• **THE TASK**
Copy, please, the line with "Given: Click the One-Way assessment label" and each line that follows it through the end of the data below, exactly as given and without pictures.

Dataset entries
§

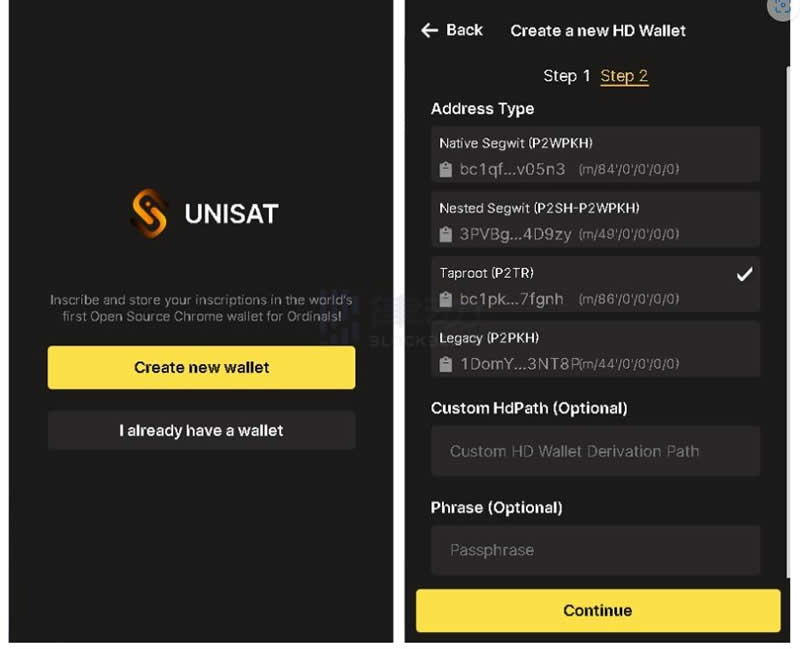Select the Taproot (P2TR) address option

pyautogui.click(x=595, y=284)
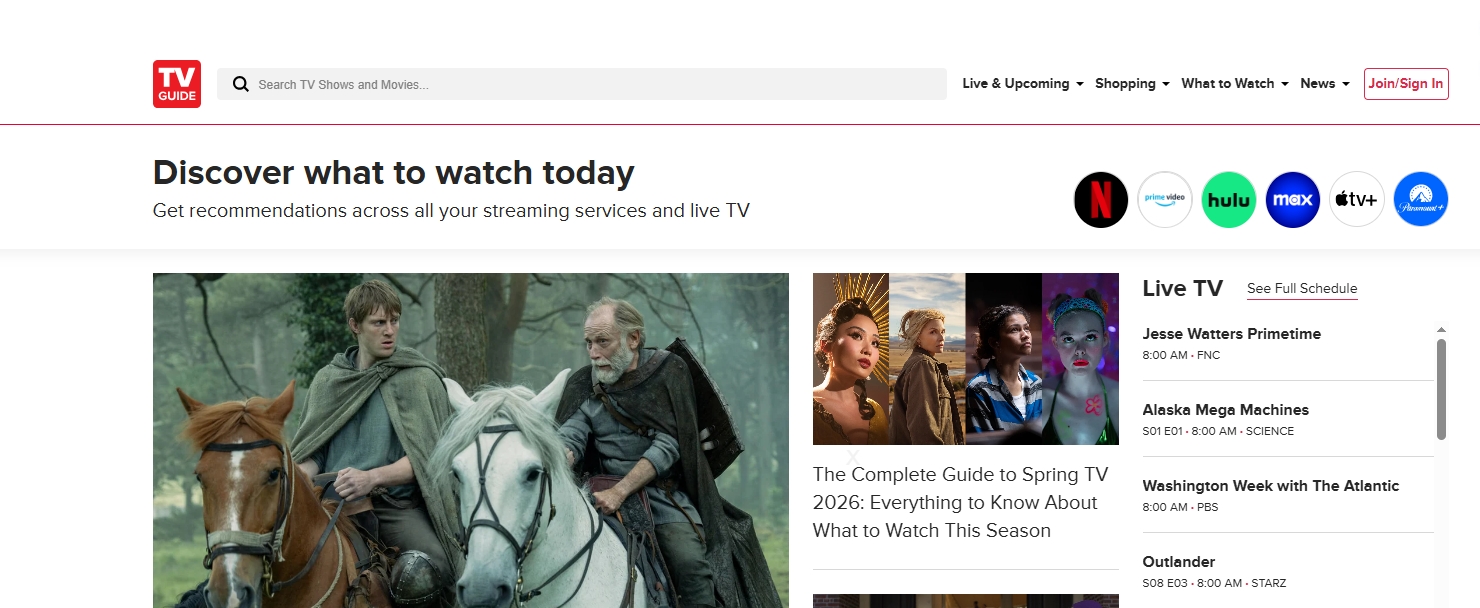Viewport: 1480px width, 608px height.
Task: Open the horseback riders featured image
Action: click(471, 440)
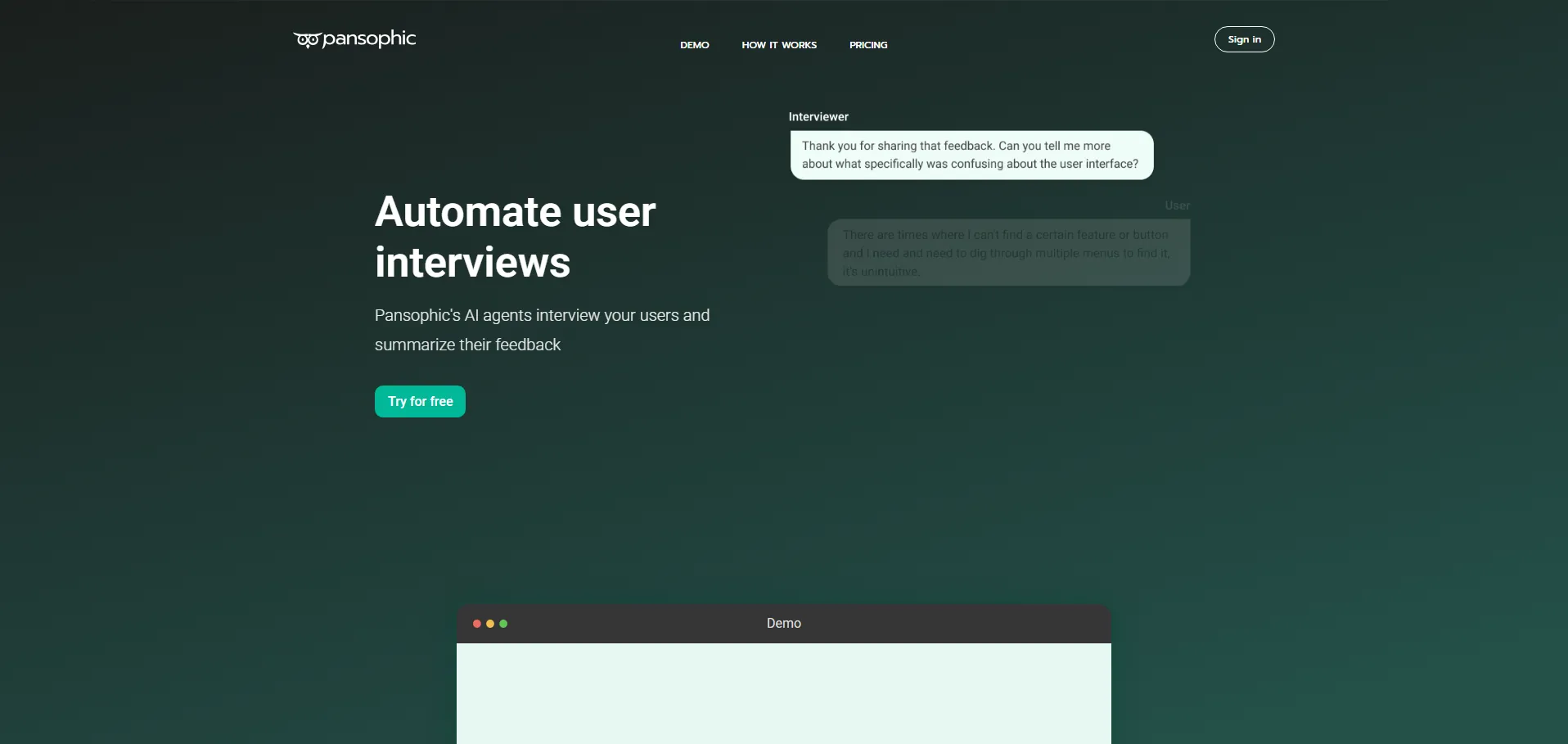The height and width of the screenshot is (744, 1568).
Task: Click the Pansophic owl logo icon
Action: coord(307,40)
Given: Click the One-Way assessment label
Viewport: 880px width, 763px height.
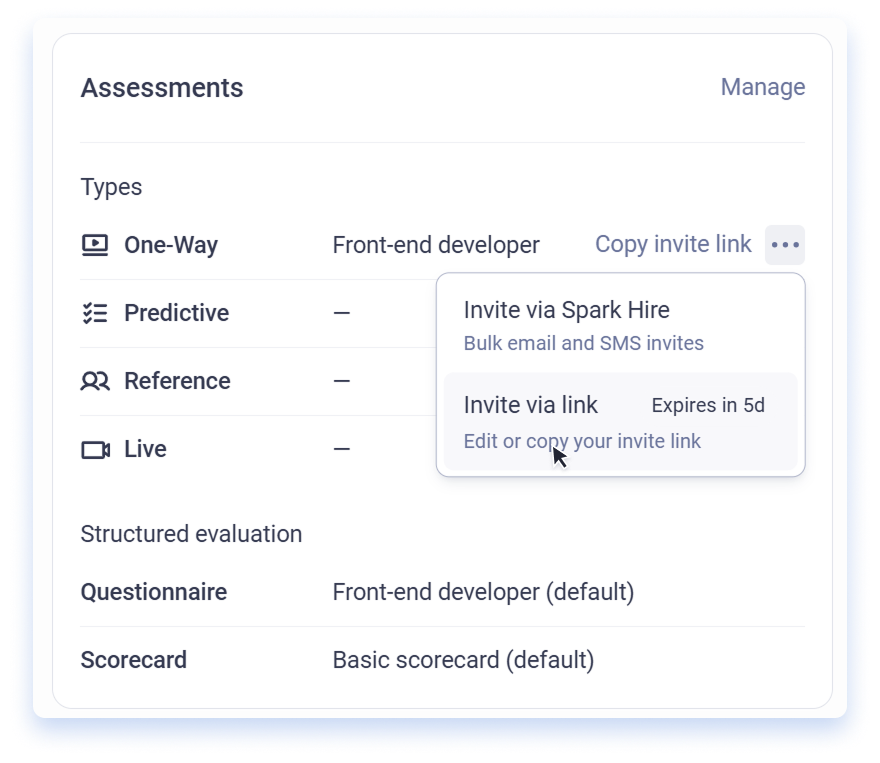Looking at the screenshot, I should coord(171,245).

§

• **THE ANSWER**
Given: Click the One-Way assessment label
Viewport: 880px width, 763px height.
Looking at the screenshot, I should coord(171,245).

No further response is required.